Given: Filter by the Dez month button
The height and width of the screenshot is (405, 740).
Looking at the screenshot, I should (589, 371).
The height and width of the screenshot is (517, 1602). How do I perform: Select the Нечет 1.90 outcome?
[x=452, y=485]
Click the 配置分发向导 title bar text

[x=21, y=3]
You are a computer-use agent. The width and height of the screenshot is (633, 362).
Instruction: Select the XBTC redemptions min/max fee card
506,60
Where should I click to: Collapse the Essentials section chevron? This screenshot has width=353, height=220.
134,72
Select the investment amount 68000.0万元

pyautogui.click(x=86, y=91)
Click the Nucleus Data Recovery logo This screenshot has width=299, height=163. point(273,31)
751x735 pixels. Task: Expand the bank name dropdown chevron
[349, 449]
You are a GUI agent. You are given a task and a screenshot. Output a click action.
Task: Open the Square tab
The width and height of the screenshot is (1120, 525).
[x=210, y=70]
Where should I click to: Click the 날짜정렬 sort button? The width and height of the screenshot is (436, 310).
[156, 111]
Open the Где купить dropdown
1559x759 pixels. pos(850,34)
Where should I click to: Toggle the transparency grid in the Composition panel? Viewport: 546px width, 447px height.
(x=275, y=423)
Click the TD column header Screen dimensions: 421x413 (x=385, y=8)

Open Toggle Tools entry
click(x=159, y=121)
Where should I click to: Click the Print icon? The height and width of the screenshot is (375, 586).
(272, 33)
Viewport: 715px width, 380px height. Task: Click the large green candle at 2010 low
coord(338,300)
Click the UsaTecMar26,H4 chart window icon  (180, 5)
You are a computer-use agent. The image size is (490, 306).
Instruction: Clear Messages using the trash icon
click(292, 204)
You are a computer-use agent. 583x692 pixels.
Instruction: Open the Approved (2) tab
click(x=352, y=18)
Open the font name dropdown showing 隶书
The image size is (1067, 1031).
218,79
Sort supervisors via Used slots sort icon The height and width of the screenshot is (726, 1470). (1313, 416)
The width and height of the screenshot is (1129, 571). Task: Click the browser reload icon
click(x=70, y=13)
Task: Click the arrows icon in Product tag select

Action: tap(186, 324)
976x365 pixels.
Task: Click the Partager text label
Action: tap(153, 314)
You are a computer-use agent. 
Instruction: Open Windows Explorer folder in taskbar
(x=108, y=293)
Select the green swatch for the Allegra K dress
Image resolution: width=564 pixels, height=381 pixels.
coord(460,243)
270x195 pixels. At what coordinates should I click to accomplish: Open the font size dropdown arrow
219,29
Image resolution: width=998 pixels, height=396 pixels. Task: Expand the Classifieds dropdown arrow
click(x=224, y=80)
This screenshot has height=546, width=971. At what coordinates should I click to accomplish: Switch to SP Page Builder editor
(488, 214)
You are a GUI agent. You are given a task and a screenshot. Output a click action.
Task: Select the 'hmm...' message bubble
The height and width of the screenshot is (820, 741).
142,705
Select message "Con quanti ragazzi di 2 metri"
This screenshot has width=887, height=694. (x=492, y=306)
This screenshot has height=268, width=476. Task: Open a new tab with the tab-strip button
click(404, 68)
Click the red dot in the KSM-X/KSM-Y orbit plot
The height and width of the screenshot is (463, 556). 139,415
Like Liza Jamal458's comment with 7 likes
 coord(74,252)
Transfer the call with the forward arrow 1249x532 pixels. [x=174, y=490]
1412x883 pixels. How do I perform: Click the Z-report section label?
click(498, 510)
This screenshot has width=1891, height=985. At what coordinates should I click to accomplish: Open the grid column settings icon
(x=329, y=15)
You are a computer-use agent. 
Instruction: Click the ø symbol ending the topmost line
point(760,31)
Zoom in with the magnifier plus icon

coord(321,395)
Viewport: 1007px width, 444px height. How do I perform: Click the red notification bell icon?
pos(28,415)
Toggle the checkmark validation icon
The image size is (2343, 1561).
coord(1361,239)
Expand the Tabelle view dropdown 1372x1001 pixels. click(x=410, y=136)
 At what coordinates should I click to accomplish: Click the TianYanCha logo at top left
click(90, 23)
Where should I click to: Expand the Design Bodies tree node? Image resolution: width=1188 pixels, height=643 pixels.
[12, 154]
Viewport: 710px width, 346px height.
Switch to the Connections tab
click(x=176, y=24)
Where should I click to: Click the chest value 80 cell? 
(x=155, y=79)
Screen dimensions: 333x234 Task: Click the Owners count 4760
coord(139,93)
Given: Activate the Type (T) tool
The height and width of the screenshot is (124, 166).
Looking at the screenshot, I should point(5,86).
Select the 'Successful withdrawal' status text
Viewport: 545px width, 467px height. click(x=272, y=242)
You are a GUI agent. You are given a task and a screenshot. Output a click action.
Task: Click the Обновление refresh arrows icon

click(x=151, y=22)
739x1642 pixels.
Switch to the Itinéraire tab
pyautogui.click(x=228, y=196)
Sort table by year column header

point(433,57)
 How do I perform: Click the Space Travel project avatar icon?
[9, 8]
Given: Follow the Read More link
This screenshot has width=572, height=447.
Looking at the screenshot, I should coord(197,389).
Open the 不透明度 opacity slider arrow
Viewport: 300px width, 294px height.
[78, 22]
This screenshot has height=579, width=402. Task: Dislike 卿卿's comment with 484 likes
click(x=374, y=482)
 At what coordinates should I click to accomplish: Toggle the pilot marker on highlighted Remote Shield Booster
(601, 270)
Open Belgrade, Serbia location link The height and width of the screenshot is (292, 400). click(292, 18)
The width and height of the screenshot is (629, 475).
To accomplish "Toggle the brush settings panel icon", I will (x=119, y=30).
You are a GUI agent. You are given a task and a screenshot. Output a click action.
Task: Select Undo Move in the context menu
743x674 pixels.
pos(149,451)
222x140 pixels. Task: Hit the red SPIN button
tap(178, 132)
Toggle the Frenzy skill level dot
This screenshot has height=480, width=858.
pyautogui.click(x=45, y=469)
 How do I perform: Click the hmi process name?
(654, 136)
────────────────
• INSTRUCTIONS FOR THE TASK
The records above must be set down again exactly as written.

• TASK ANSWER
Given: Filter by the Dez month button
The height and width of the screenshot is (405, 740).
Looking at the screenshot, I should (589, 371).
The height and width of the screenshot is (517, 1602). How do I perform: Select the Нечет 1.90 outcome?
[x=452, y=485]
Click the 配置分发向导 title bar text

[x=21, y=3]
You are a computer-use agent. The width and height of the screenshot is (633, 362).
Instruction: Select the XBTC redemptions min/max fee card
506,60
Where should I click to: Collapse the Essentials section chevron? This screenshot has width=353, height=220.
134,72
Select the investment amount 68000.0万元

pyautogui.click(x=86, y=91)
Click the Nucleus Data Recovery logo This screenshot has width=299, height=163. point(273,31)
751x735 pixels. Task: Expand the bank name dropdown chevron
[349, 449]
You are a GUI agent. You are given a task and a screenshot. Output a click action.
Task: Open the Square tab
The width and height of the screenshot is (1120, 525).
[x=210, y=70]
Where should I click to: Click the 날짜정렬 sort button? The width and height of the screenshot is (436, 310).
[156, 111]
Open the Где купить dropdown
1559x759 pixels. pos(850,34)
Where should I click to: Toggle the transparency grid in the Composition panel? Viewport: 546px width, 447px height.
(x=275, y=423)
Click the TD column header Screen dimensions: 421x413 (x=385, y=8)

Open Toggle Tools entry
click(x=159, y=121)
Where should I click to: Click the Print icon? The height and width of the screenshot is (375, 586).
(272, 33)
Viewport: 715px width, 380px height. Task: Click the large green candle at 2010 low
coord(338,300)
Click the UsaTecMar26,H4 chart window icon  (180, 5)
You are a computer-use agent. The image size is (490, 306).
Instruction: Clear Messages using the trash icon
click(292, 204)
You are a computer-use agent. 583x692 pixels.
Instruction: Open the Approved (2) tab
click(x=352, y=18)
Open the font name dropdown showing 隶书
The image size is (1067, 1031).
218,79
Sort supervisors via Used slots sort icon The height and width of the screenshot is (726, 1470). (1313, 416)
The width and height of the screenshot is (1129, 571). Task: Click the browser reload icon
click(x=70, y=13)
Task: Click the arrows icon in Product tag select

Action: tap(186, 324)
976x365 pixels.
Task: Click the Partager text label
Action: tap(153, 314)
You are a computer-use agent. 
Instruction: Open Windows Explorer folder in taskbar
(x=108, y=293)
Select the green swatch for the Allegra K dress
Image resolution: width=564 pixels, height=381 pixels.
coord(460,243)
270x195 pixels. At what coordinates should I click to accomplish: Open the font size dropdown arrow
219,29
Image resolution: width=998 pixels, height=396 pixels. Task: Expand the Classifieds dropdown arrow
click(x=224, y=80)
This screenshot has height=546, width=971. At what coordinates should I click to accomplish: Switch to SP Page Builder editor
(488, 214)
You are a GUI agent. You are given a task and a screenshot. Output a click action.
Task: Select the 'hmm...' message bubble
The height and width of the screenshot is (820, 741).
142,705
Select message "Con quanti ragazzi di 2 metri"
This screenshot has width=887, height=694. (x=492, y=306)
This screenshot has height=268, width=476. Task: Open a new tab with the tab-strip button
click(404, 68)
Click the red dot in the KSM-X/KSM-Y orbit plot
The height and width of the screenshot is (463, 556). 139,415
Like Liza Jamal458's comment with 7 likes
 coord(74,252)
Transfer the call with the forward arrow 1249x532 pixels. [x=174, y=490]
1412x883 pixels. How do I perform: Click the Z-report section label?
click(498, 510)
This screenshot has width=1891, height=985. At what coordinates should I click to accomplish: Open the grid column settings icon
(x=329, y=15)
You are a computer-use agent. 
Instruction: Click the ø symbol ending the topmost line
point(760,31)
Zoom in with the magnifier plus icon

coord(321,395)
Viewport: 1007px width, 444px height. How do I perform: Click the red notification bell icon?
pos(28,415)
Toggle the checkmark validation icon
The image size is (2343, 1561).
coord(1361,239)
Expand the Tabelle view dropdown 1372x1001 pixels. click(x=410, y=136)
 At what coordinates should I click to accomplish: Click the TianYanCha logo at top left
click(90, 23)
Where should I click to: Expand the Design Bodies tree node? Image resolution: width=1188 pixels, height=643 pixels.
[12, 154]
Viewport: 710px width, 346px height.
Switch to the Connections tab
click(x=176, y=24)
Where should I click to: Click the chest value 80 cell? 
(x=155, y=79)
Screen dimensions: 333x234 Task: Click the Owners count 4760
coord(139,93)
Given: Activate the Type (T) tool
The height and width of the screenshot is (124, 166).
Looking at the screenshot, I should point(5,86).
Select the 'Successful withdrawal' status text
Viewport: 545px width, 467px height. click(x=272, y=242)
You are a GUI agent. You are given a task and a screenshot. Output a click action.
Task: Click the Обновление refresh arrows icon

click(x=151, y=22)
739x1642 pixels.
Switch to the Itinéraire tab
pyautogui.click(x=228, y=196)
Sort table by year column header

point(433,57)
 How do I perform: Click the Space Travel project avatar icon?
[9, 8]
Given: Follow the Read More link
This screenshot has width=572, height=447.
Looking at the screenshot, I should coord(197,389).
Open the 不透明度 opacity slider arrow
Viewport: 300px width, 294px height.
[78, 22]
This screenshot has height=579, width=402. Task: Dislike 卿卿's comment with 484 likes
click(x=374, y=482)
 At what coordinates should I click to accomplish: Toggle the pilot marker on highlighted Remote Shield Booster
(601, 270)
Open Belgrade, Serbia location link The height and width of the screenshot is (292, 400). click(292, 18)
The width and height of the screenshot is (629, 475).
To accomplish "Toggle the brush settings panel icon", I will (x=119, y=30).
You are a GUI agent. You are given a task and a screenshot. Output a click action.
Task: Select Undo Move in the context menu
743x674 pixels.
pos(149,451)
222x140 pixels. Task: Hit the red SPIN button
tap(178, 132)
Toggle the Frenzy skill level dot
This screenshot has height=480, width=858.
pyautogui.click(x=45, y=469)
 How do I perform: Click the hmi process name?
(654, 136)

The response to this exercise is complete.